Hurricane Iselle, with top winds of 90 miles (145 kilometers) per hour, was 405 miles east-southeast of Hilo, Hawaii, while Hurricane Julio, which strengthened to Category 2 on the five-step Saffir-Simpson scale, had winds of 100 mph and was 1,340 miles from the city, the U.S. Central Pacific Hurricane Center and the National Hurricane Center said at 5 a.m. in New York. Iselle would be the first hurricane to hit Hawaii since 1992, according to Commodity Weather Group LLC.
“Iselle is on the collision course with Hawaii and is slated to cross over the Big Island in about 24 hours,” David Streit, a meteorologist at CWG in Bethesda, Maryland, said by e- mail today. “The storm will produce locally heavy rains and flash flooding,” before clearing out in two days, he said.

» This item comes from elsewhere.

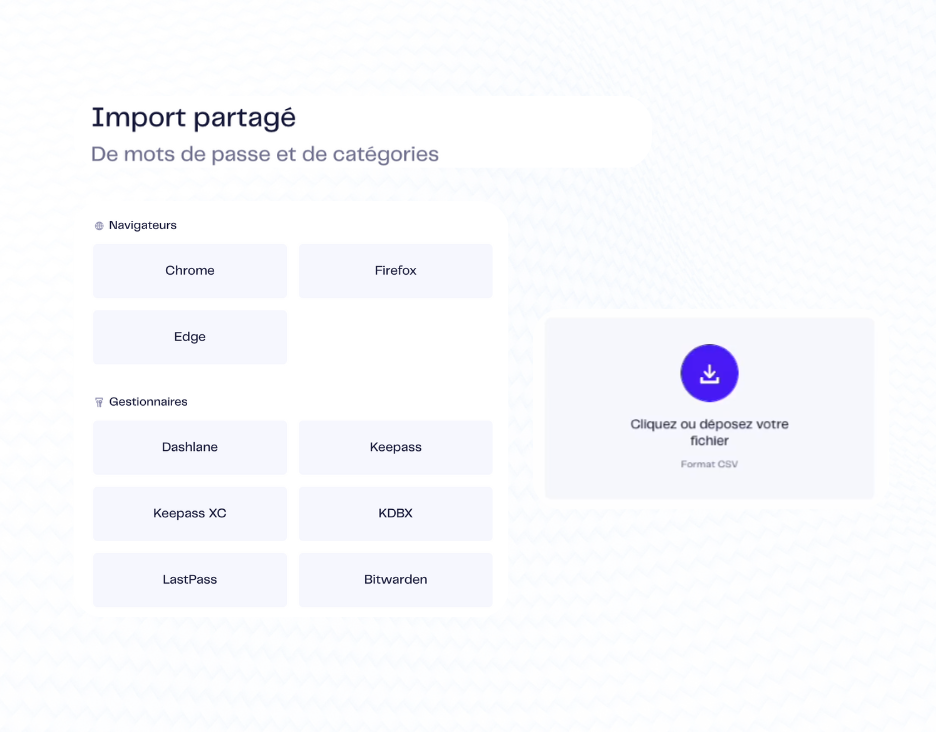Choose the Firefox browser option
Viewport: 936px width, 732px height.
(x=395, y=271)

Starwood Hotels & Resorts Worldwide Inc. is taking steps including shutting off gas lines to outdoor tiki torches and moving food-and-beverage service indoors at its Hawaii properties, Stephanie Dowling, a spokeswoman for the company, said in an e-mail. It is also waiving cancellation fees for guests whose travel plans are affected by the storms.
Tourism in Hawaii tends to peak in June, July and August, when schools are out for vacation, Ken Rewick, vice president of flight operations for Hawaiian Airlines Inc., said by telephone from the company’s headquarters in Honolulu. Iniki was the last hurricane to hit Hawaii, striking the island of Kauai in 1992, according to Streit of CWG.

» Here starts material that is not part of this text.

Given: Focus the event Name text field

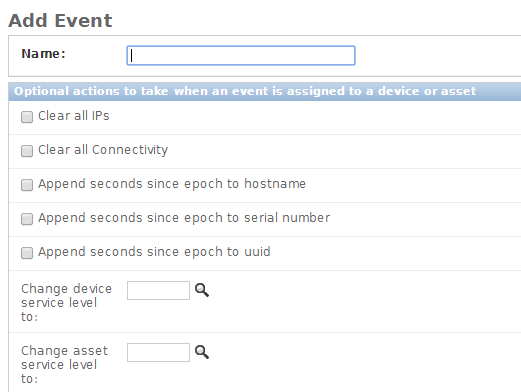Looking at the screenshot, I should 241,55.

A hurricane warning was issued for the Big Island of Hawaii and its surrounding waters, according to the local National Weather Service office. Hurricane conditions are expected to develop on the Big Island today, it said.
“To have two impact the island in such a short amount of time, I don’t see anything in recent history where that has happened,” said Carl Erickson, a meteorologist with AccuWeather Inc. in State College, Pennsylvania.
Iselle is forecast to hit the Big Island late today, while Julio may track just north of the island chain early next week. Iselle may still be at hurricane strength as it nears the Big Island, the Central Pacific center said. Julio is on a “more northerly track” and should only produce high surf with winds of 25 to 35 knots on Aug. 10, according to CWG.
Regardless of whether Iselle reaches the Big Island as a tropical storm or minimal hurricane, its impact will be similar, the center said in a forecast analysis yesterday.
Airlines and hotels in the state started waiving cancellation and change fees, the Hawaii Tourism Authority said in an e-mailed advisory yesterday. The state Division of Forestry and Wildlife closed its managed lands, including wildlife sanctuaries, reserves and hiking trails on the Big Island and Maui, the statement shows.
Flash flood watches were posted for all the islands through the weekend, according to the weather service.
Hawaiian Airlines will probably delay flights rather than cancel them, Rewick said. Storms tend to “come in clusters but this close is not typical,” he said. “Julio seems to be taking a more northerly track, which for the islands is helpful because it gets up into the higher, cooler water and saps the energy out of them.”
Hawaii is home to two oil refineries, run by Chevron Corp. and Par Petroleum Corp. on the island of Oahu. Chevron’s 54,000 barrel-a-day plant continues to supply the market, Braden Reddall, a spokesman for the San Ramon, California-based company, said by e-mail yesterday from the refinery.
Iselle, the stronger of the two systems, will probably pass directly over the Big Island, bringing as much as 8 inches (20 centimeters) of rain there and to Maui, AccuWeather’s Erickson said. Maui should see tropical storm force winds of 35 knots gusting to 50 knots, CWG’s Streit said.
“That could lead to flooding, mudslides and some roadways may even get washed out,” he said.
After the storm passes, there will be a bit of clearing before Julio tracks just to the north, he said. Julio may bring heavy precipitation to the islands even if it misses a direct strike.
There’s a possibility Julio’s track could change in the next few days, bringing it closer to the islands, Erickson said. The path of both storms is being controlled by a high pressure system to the north ofHawaii, and if that were to strengthen, Julio could get nearer.
“Global model fields are now indicating that a break in the ridge currently to the north of Hawaii may fill in just enough over the next few days to keep Julio from turning northwestward,” the National Hurricane Center said in a forecast discussion on its website.
Storms coming from the east are rare for Hawaii because sea surface temperatures on that side are cool and rob systems of their strength, Erickson said. It’s more common for a powerful tropical system to come up from the south, where the ocean is warmer.
Only two hurricanes, tropical systems with winds of at least 74 mph, have made direct strikes onHawaii since 1949, said Jeff Masters, founder of Weather Underground, in his blog.
One of those was Hurricane Iniki, which struck as a Category 4 storm, killing six and causing $2 billion in damage in September 1992, Masters wrote.